In this work, we propose a two-stage control strategy to optimally control a fed-batch type bioreactor that produces penicillin. The proposed strategy utilizes model-based Reinforcement Learning (RL) off-line to optimize the operating trajectories of state and input. In on-line, the Moving Horizon Estimation (MHE) is applied to estimate the parameter values, and an adaptive Model Predictive Control (MPC) is utilized to simultaneously modify and track the trajectories obtained in off-line. First, the first-principle model of the system dynamics is represented in Stochastic Differential Equations (SDEs) form which could theoretically handle the white noise in a continuous system. In addition, the variance of the process noise could shift a mean value of drifting terms of the system so that the changes in parameter values could be presented by adjusting the variance of the process noise [3]. These SDEs are numerically integrated and served as a virtual plant. The next step is obtaining the operating trajectories of the reactor off-line. The optimal control method could be classified in three classes, direct, indirect and RL (dynamic programming-based method). The direct method is the one mostly applied in practice since the problem formulation and the procedure of obtaining the solution is intuitive. On the other hand, RL has several advantages over the direct method. RL provides a closed-loop solution of the optimal control problem so that the control policy could be obtained instead of just a control trajectory [4]. This is a more robust approach since RL evaluates the control cost for the case where the states have deviated from the optimal trajectories. In addition, value based RL provides not only the optimal trajectories but also the value of state which is an expected total cost of the control policy starting from the state [4]. Although this value is just a by-product to find the optimal control policy, it is useful information when the trajectories are modified on-line.

The trajectories suggested by RL could serve as a baseline of optimal control. However, due to the change in parameter values and disturbances, tracking those trajectories might not be feasible which requires a modification of trajectories. For this purpose, MHE and adaptive MPC could be utilized to estimate the parameters and modify the trajectories on-line. However, even though changes in parameter values are successfully estimated by MHE, the modification of trajectories by MPC for the entire horizon could not be feasible by the lack of computational time. This forces MPC to solve the optimal control problem with a limited length of prediction horizon where the terminal state of the bioreactor is not considered. This becomes a problem because most of the important cost is imposed only at the terminal state of the bioreactor. Therefore, providing a proper terminal cost of MPC becomes a crucial point to properly modify the trajectories. At this point, the value calculated from the RL could be used as the terminal cost of MPC. Although this value would not be exact by the changes of parameter values, the simulation results suggest that this approximation is valid for MPC to stably calculate the new trajectories.

The key to this combination of MPC and RL is selecting the proper length of the prediction horizon. Under this scheme, the length of the prediction horizon is not only determined by the computational limits, but it is related to the reliability of the parameter values. The long prediction horizon implies that MPC is more rely on the newly estimated parameter values than the one used for RL. The presence of the parameter changes is one support on using the longer prediction horizon. However, the reliability of the estimated parameter values is related to both the quality and quantity of measurement data. Therefore, the choice of prediction horizon length should be carefully determined by evaluating the reliability of the parameter values. We propose one method for evaluating such reliability and propose a method of adjusting the prediction horizon length.
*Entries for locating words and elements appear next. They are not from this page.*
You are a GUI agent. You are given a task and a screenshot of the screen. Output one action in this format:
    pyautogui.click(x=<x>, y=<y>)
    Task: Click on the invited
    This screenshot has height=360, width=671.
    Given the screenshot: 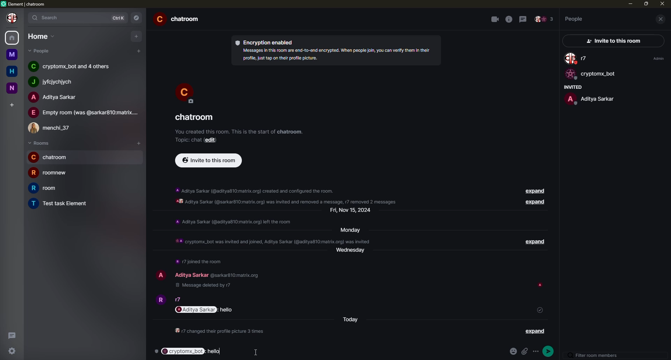 What is the action you would take?
    pyautogui.click(x=572, y=87)
     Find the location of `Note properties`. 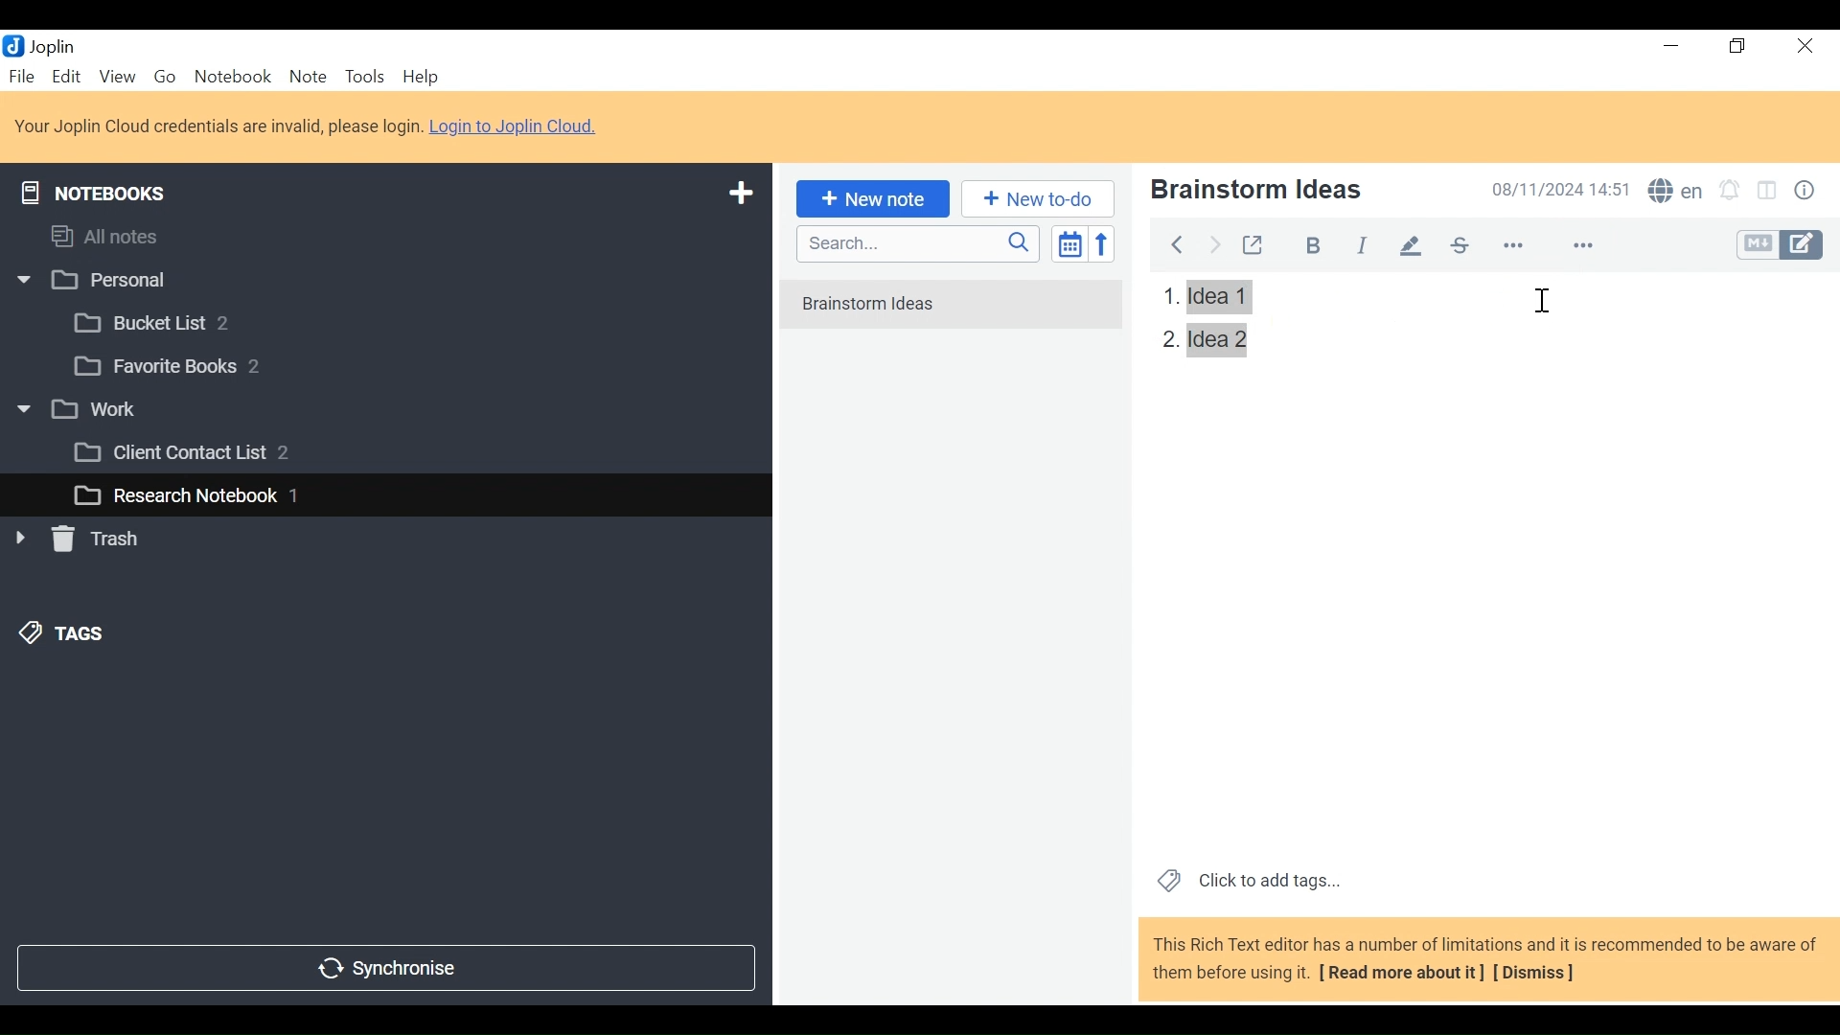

[1] C. Larroche, Sanromán Maria Ángeles, G. Du, and A. Pandey, Current developments in biotechnology and bioengineering. Amsterdam: Elsevier, 2017.

[2] Shuler and Kargi, Bioprocess engineering. United States: Academic Internet Publishers, 2007.

[3] H.-H. Kuo, Introduction to stochastic integration. New York: Springer, 2006.

[4] R. S. Sutton, Reinforcement learning: an introduction. Cambridge, Mass: MIT Press, 2018.